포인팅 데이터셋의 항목
:::::
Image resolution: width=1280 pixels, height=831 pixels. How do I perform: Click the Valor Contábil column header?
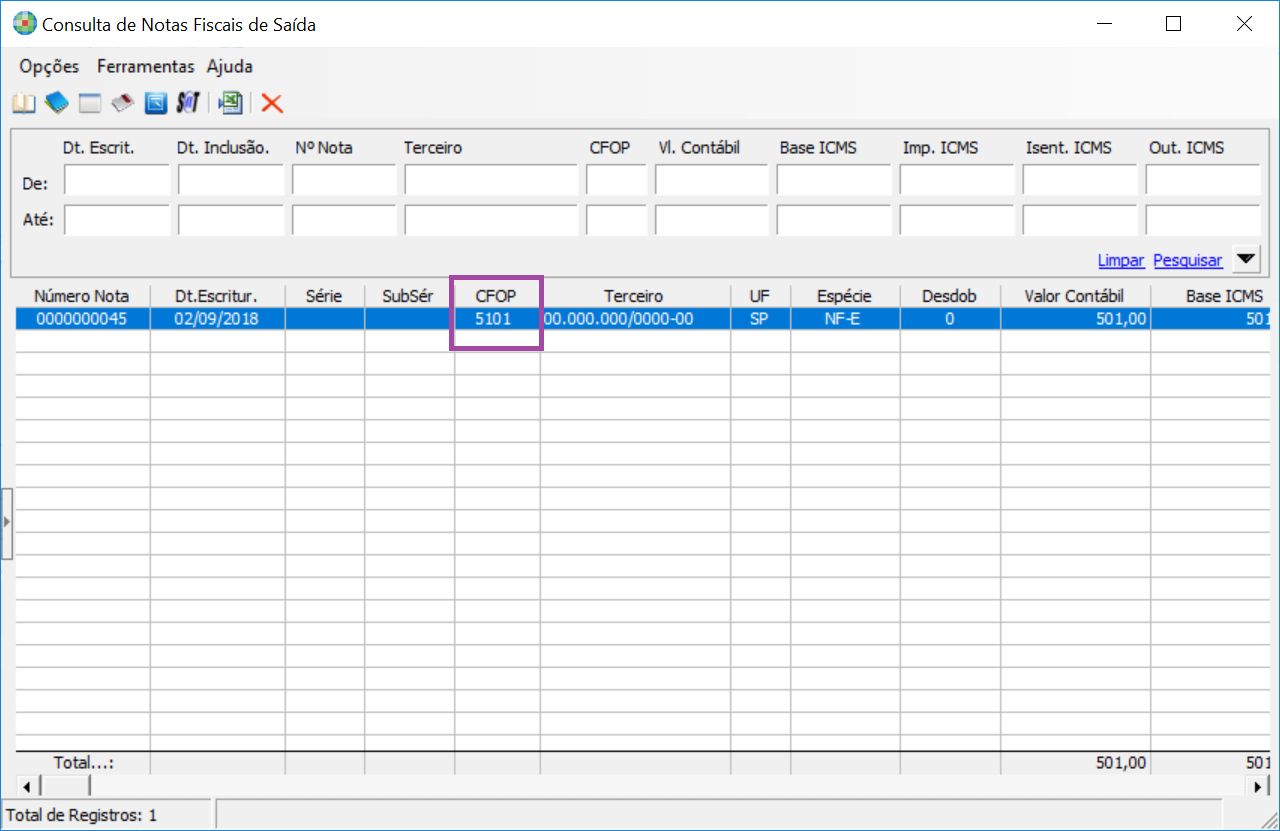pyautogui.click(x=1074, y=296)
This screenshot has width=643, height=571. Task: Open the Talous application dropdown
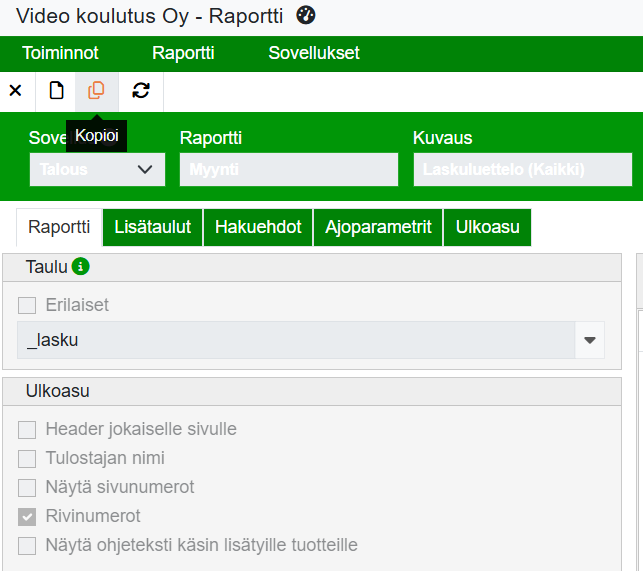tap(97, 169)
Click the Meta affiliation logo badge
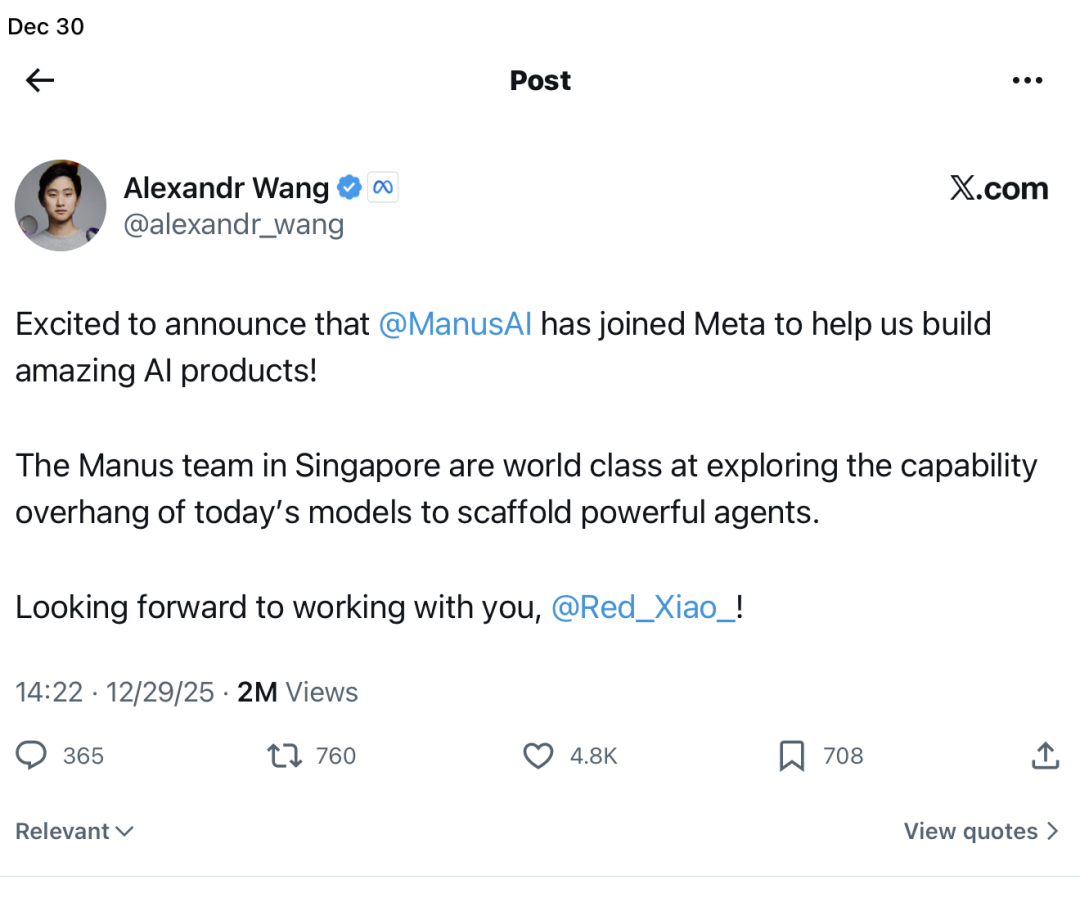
:::::
◆ **작업 지시**: 위 항목을 요청 문장까지 모두 다시 적고, 답에 있는 좌표 값마다 40을 더해 옮기세요. 그림은 답에서 빼세요.

◆ **작업 결과**:
Image resolution: width=1280 pixels, height=831 pixels. How do I perform: Click the Valor Contábil column header?
pyautogui.click(x=1114, y=336)
This screenshot has width=643, height=571. Task: Open the Talous application dropdown
tap(137, 209)
Click the Meta affiliation logo badge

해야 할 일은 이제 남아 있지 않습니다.